What this task involves: Each line from the one containing "You are a GUI" to the end of the data must be copied exactly, the first and last included; no other lines and no pictures belong in the copy.

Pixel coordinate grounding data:
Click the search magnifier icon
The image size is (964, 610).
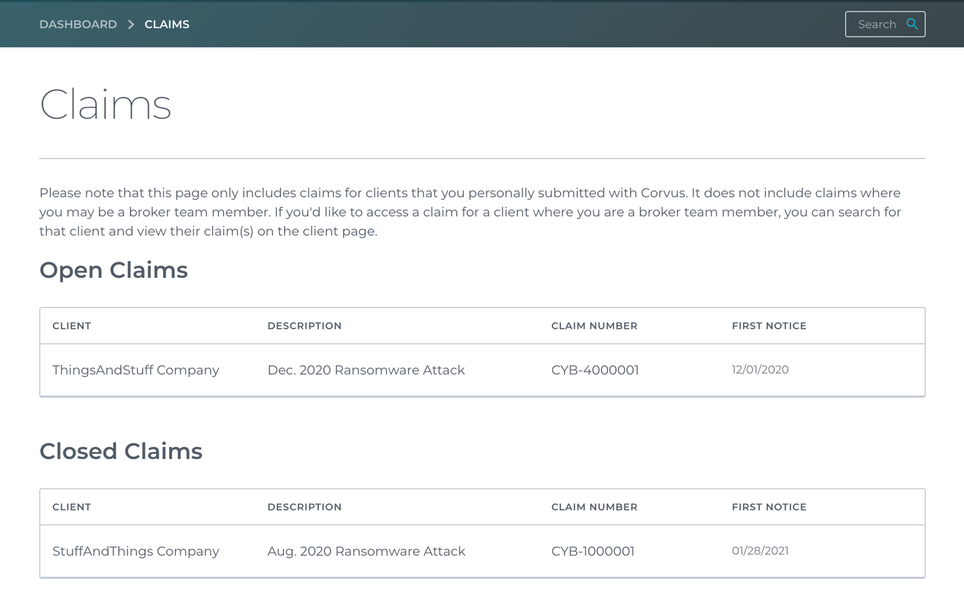(912, 24)
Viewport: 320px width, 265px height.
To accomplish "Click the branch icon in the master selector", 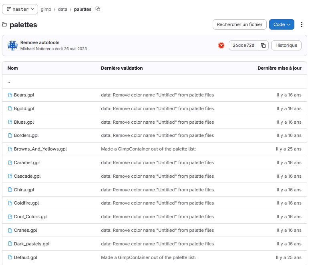I will point(9,9).
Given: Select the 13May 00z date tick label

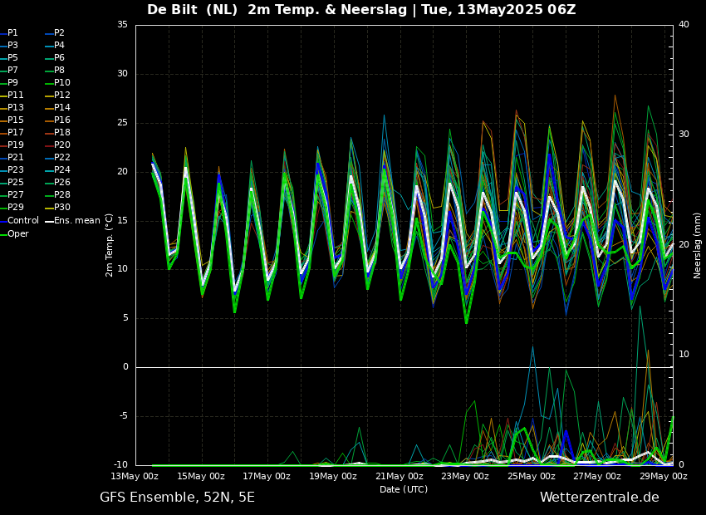Looking at the screenshot, I should coord(135,477).
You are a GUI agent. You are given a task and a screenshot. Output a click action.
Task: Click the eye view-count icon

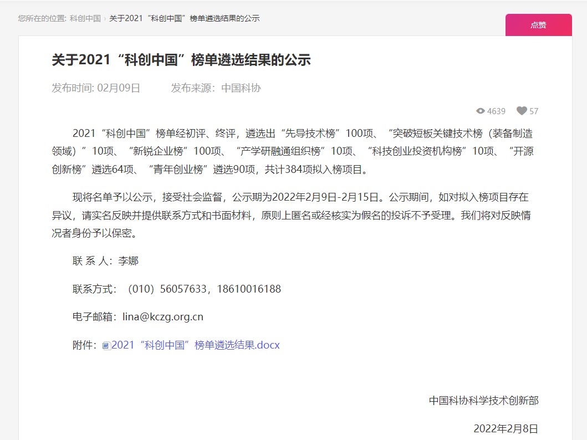point(481,111)

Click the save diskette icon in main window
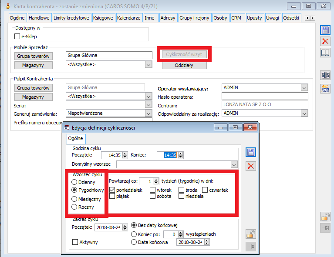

Task response:
You are a GUI agent. You are given a task and a screenshot. Output a click action.
Task: Click the eye view-count icon

point(481,111)

Click the save diskette icon in main window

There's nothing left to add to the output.